Efficient Bulk Loading to Accelerate Spatial Keyword Queries
Dongsheng Li,Jinkun Pan,Jiaxin Li,Kian-Lee Tan,Dongxiang Zhang
DOI: https://doi.org/10.1109/icpads.2013.87
2013-01-01
Abstract:With the fast development of location-based services and geo-tagging, spatial keyword queries that retrieve objects satisfying both spatial and keyword conditions are gaining in prevalence. A hybrid index that integrates a spatial index (e.g., the R-tree or its variations) with a keyword filter offers a promising approach for processing such queries efficiently. However, it is still an open problem on how a hybrid index can be effectively constructed from scratch.
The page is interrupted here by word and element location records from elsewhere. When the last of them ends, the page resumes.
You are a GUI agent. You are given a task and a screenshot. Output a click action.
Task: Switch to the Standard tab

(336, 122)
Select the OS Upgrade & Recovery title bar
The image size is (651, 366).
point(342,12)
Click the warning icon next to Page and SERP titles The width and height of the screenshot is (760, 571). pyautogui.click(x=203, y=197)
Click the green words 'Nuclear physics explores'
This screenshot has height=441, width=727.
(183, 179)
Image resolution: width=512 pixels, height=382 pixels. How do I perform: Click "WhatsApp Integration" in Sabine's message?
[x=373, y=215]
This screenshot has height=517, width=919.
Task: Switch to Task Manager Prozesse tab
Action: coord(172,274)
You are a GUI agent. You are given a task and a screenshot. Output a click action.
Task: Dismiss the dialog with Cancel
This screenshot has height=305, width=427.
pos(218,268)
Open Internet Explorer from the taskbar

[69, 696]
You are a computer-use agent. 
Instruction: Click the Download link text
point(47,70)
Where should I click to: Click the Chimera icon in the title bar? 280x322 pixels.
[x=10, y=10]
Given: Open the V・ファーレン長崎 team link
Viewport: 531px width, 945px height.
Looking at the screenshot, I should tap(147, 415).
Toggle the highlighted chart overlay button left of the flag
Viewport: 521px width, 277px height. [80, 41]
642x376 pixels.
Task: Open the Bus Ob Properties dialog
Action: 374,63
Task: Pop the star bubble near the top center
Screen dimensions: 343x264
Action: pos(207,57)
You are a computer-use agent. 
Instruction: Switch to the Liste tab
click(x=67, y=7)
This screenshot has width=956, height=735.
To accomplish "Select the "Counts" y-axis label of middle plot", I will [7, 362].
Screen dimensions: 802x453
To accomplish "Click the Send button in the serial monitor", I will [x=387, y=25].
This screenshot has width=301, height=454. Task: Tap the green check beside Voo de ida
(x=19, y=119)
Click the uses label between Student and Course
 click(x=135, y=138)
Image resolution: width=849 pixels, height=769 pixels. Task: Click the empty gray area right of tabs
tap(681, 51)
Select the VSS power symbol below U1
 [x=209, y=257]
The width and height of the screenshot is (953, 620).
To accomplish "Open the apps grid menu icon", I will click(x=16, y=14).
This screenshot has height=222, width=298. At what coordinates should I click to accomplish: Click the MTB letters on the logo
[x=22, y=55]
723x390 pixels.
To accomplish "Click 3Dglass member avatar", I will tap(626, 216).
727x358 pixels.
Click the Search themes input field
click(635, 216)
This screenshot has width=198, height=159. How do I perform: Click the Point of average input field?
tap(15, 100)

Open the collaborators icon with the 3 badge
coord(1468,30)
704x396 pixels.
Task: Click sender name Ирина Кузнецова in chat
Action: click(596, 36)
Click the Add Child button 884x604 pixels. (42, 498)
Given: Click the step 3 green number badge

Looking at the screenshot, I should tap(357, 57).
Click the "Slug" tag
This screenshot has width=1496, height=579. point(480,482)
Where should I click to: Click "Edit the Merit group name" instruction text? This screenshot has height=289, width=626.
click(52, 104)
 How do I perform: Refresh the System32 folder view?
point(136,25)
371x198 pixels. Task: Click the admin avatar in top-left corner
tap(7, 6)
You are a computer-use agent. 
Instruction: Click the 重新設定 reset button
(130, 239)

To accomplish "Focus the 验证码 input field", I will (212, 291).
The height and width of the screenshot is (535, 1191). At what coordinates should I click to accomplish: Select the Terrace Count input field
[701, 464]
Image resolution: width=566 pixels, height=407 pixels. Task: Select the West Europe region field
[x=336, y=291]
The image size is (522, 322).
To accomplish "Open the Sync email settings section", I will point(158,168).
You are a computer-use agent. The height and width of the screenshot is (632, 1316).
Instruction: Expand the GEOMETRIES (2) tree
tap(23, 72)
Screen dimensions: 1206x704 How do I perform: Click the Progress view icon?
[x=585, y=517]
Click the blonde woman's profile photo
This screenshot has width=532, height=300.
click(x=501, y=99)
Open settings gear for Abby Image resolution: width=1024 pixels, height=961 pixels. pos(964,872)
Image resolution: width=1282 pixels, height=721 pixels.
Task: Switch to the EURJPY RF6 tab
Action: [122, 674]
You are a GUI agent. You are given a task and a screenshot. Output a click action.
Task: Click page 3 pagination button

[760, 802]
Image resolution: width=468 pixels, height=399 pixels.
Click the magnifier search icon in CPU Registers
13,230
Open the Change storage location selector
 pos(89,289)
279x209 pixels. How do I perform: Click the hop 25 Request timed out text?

The state-of-the-art bulk loading algorithms for the R-tree consider only spatial relationship, and cannot be employed for the hybrid index. In this paper, we propose a new bulk loading algorithm, named TPA, which constructs a hybrid index top-down. TPA utilizes a two-phase method to construct the children of nodes at each level of the hybrid index, taking both spatial and keyword information into consideration, and thus optimizes the hybrid index for spatial keyword queries. We analyze and evaluate its performance using both real and synthetic datasets. Comprehensive experiments show that TPA can achieve good performance and space utilization, reducing the construction time, the query latency and the index size remarkably.